Prenatal Testing
In modern times, health care services have relied on good prenatal care and testing to ensure positive pregnancy outcomes. In general, women who receive good prenatal care, starting with their first trimester, have better pregnancy outcomes than women who have little or no care. In the past, prenatal care focused on the prevention of eclampsia and problems associated with maternal toxemia. In recent years, prenatal care has become more concerned with the identification and management of high-risk conditions for the fetus and newborn. A healthy pregnancy depends greatly on a woman's general health before pregnancy; therefore, preconception care is encouraged. Often, conditions such as diabetes, high blood pressure, thyroid, and certain sexually transmitted diseases can be identified and treated more aggressively before a woman becomes pregnant. Unhealthy behaviors such as smoking, drinking, or using illicit drugs may be identified, modified, or even eliminated prior to pregnancy.

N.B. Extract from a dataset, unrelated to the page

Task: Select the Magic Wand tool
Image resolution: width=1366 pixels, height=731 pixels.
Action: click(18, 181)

The initial prenatal visit should be within the first twelve weeks of pregnancy. The following tests are usually performed at this time if they were not done at a preconception visit:
Hemoglobin and Hematocrit - Used to identify whether anemia is present. If these values are low, further tests may be ordered, and an Iron supplement may be added to prenatal vitamins.
Blood type and Rh Factor - Used to identify antibodies and Rh factors that may have adverse effects on the fetus. The results may require further tests and close monitoring throughout the pregnancy.

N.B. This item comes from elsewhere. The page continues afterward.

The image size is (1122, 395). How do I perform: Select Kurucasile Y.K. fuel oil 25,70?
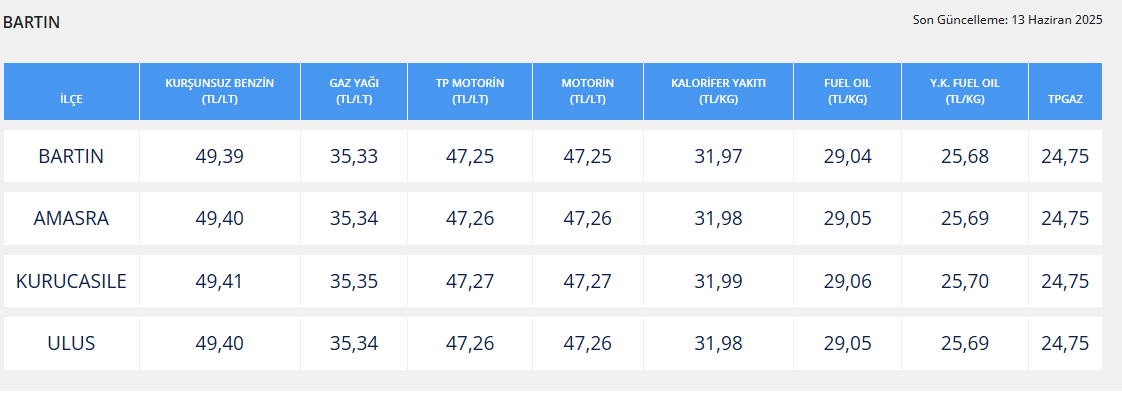pos(965,281)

Rubella Titer - This test will identify whether a woman is immune to the measles virus. If she is non-immune and the test is done preconceptionally, she can receive the Rubella vaccination. She would be advised to avoid pregnancy for three months thereafter. This test would not need to be repeated during pregnancy.

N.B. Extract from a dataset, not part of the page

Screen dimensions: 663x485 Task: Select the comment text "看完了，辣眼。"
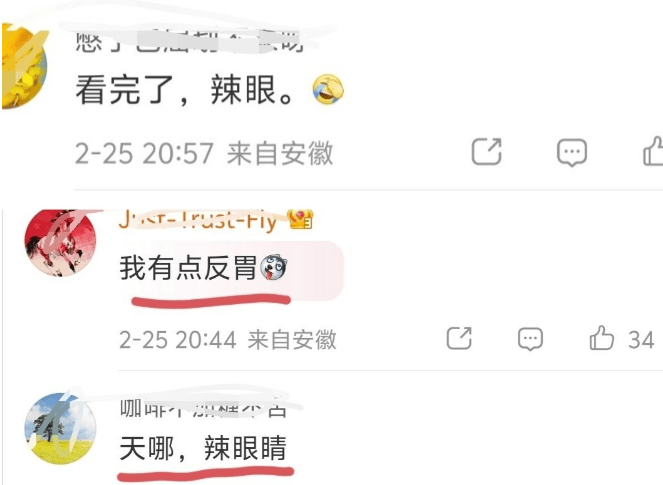(185, 90)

Urinalysis and Urine Culture _ To identify sugar, protein, and infection. These tests are done initially, and then periodically, throughout the pregnancy.
Gonococcal Cultures and Hepatitis B Antigen Screening - These tests are recommended for all women because of the prevalence of these diseases in the general population. For women at high risk, non-immunity for hepatitis B antigen may indicate the need for vaccination. Gonococcal cultures are repeated later in pregnancy for some women.
Screening for infections such as toxoplasmosis and CMV are more effective when done preconceptionally.
Screening for tuberculosis is restricted to women at risk.
Screening for HIV and illicit drugs should be offered to all women.
A complete physical exam, including a pelvic exam, Pap smear, and complete health history, is done during this first visit.
Prenatal visits will be scheduled every four weeks up to the twenty-eighth week of pregnancy. At each visit, blood pressure, weight, fundal height, fetal heart rate, and urine dipstick for protein and sugar are monitored and compared to the previous visits. From twenty-eight to thirty-six weeks, the visits should be every two to three weeks, and the addition of edema assessment is added to the routine exam. From thirty-six weeks until delivery, the pregnant woman should be seen weekly, and fetal presentation should be evaluated. The following screenings and tests are done during the second and third trimesters of pregnancy:
Pregnancy Ultrasound,at 16-18 weeks, provides the most accurate information regarding Estimated Date of Confinement and fetal growth and development data.
Blood Tests such as AFP and screens for anatomic and chromosomal abnormalities are also recommended at this time.
Between weeks 24-28, the Gestational Diabetic Screen should be due. A repeat hematocrit and hemoglobin is also done at this time. A repeat Rh titer should be done for Rh-negative women, and RhoGam will be administered.
At 36 weeks, your physician may perform a Culture for Group B Streptococcus if clinically indicated. Women at risk will be rescreened for sexually transmitted diseases.
Non-stress Fetal Monitor test and Biophysical Ultrasound examination may be ordered any time to determine fetal well-being, especially if fetal movement decreases, or if risk factors such as diabetes or high blood pressure are present.
Choose an obstetrician or CNM with whom you feel comfortable. Developing a good rapport with open communication between you, your healthcare provider and the office staff is very important. All aspects of pregnancy, from preconception to postpartum are special events in a woman's life and must be treated as such. Keeping your appointments and having the tests and screenings ordered by your caregiver show your concern and commitment to your pregnancy. It is very important during your routine visits that you tell your doctor of any problems you may be having, no matter how insignificant you may think they are. Often, medical, genetic, or nutritional risk factors go undetected if the pregnant woman is unwilling to discuss past histories or adverse health behaviors with her obstetrician.
Good prenatal care correlates positively with the prevention of poor pregnancy outcome; therefore, it is imperative that every pregnant woman takes advantage of the opportunity to receive prenatal care. Several special programs and services are available to uninsured pregnant women to help them receive the care they need. Information and assistance may be obtained from the local hospital, WIC office, or Medical Assistance Office. If you are pregnant or think you might be pregnant, don't wait - call for your prenatal appointment today!